If you have had a long history of heavy alcohol use, you might experience problems with pain, tingling, or balance, and there is a very high likelihood that these problems are signs of alcoholic neuropathy.

Recognizing the Signs and Symptoms of Alcoholic Neuropathy

Signs and symptoms of alcoholic neuropathy include any combination of the following:

  • Deceased ability to detect sensations in the toes, feet, legs, fingers, hands or arms
  • Pain, tingling or other unusual feelings in the toes, feet, legs, fingers, hands or arms
  • Weakness of the feet or hands
  • Lack of coordination of the feet or hands
  • Loss of balance
  • Unsteadiness when walking
  • Bruises, cuts, sores or infections of the skin on the toes, feet, or fingers
  • Decreased ability to feel injuries on the feet or hands
  • Dizziness, particularly when standing with your eyes closed
  • Trouble walking a straight line, even if you have not been drinking
  • Constipation or diarrhea
  • Urinary incontinence
  • Sexual dysfunction

Effects of Alcoholic Neuropathy

Alcoholic neuropathy is a nerve disease caused by excessive alcohol consumption over a long period of time. Your nerves play a major role in the sensation and muscle movement of every part of your body. The effects of alcoholic neuropathy are caused by nerve damage and fall into three main categories; decreased sensation, pain/hypersensitivity, and muscle weakness.

Decreased Sensation

Alcoholic neuropathy results in decreased sensation of the hands and feet. This may not sound like a terrible problem, but diminished sensation actually causes very serious consequences.

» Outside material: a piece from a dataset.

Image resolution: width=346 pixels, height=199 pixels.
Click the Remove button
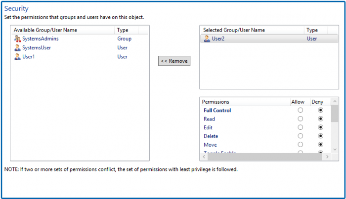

Among the consequences of reduced sensation include a diminished ability to feel everyday occurrences, such as the uncomfortable sensation that would normally happen when your toes or fingers bump into something, as well as a diminished ability to avoid bumping into things.

This can even mean that, when you have alcoholic neuropathy, you might not notice painful sensations such as your shoes being too tight, or gently striking into a wall or a curb while walking.

Because of the absence of normal pain and discomfort, you are unlikely to readjust your position, which can cause even further injury. Eventually, you may bruise or bleed without realizing it. Sometimes, if you have alcoholic neuropathy, a growing wound may become infected or complicated, remaining unnoticed until it progresses, requiring extensive medical attention.

Another consequence of decreased sensation is the inability to properly balance and coordinate fine motor skills, such as walking and finger movements. We rely on the sensation in our feet to effortlessly walk without looking down at the ground. With diminished sensation, activities that are normally done without looking, such as walking, writing, and typing, can become impaired. Often, advanced alcoholic neuropathy can make you feel off balance, particularly when you shut your eyes, as you would in the shower, and this can lead to dangerous falls.

Pain and Hypersensitivity

The other prominent effect of alcoholic neuropathy involves painful and uncomfortable sensations.

Alcoholic neuropathy can result in hypersensitivity to touch and/or resting pain. Light touch can feel exaggerated and painful, particularly in the fingers and toes. Similarly, pain in the hands and feet can be quite severe even in the absence of touch, and this is one of the most bothersome aspects of alcoholic neuropathy.

As the condition progresses, the pain may vary in intensity, sometimes diminishing for months at a time before worsening again.

Muscle Weakness

Severe alcoholic neuropathy may manifest as muscle weakness, which results from the nerve damage. Our muscles need to receive a message from nearby nerves in order to function.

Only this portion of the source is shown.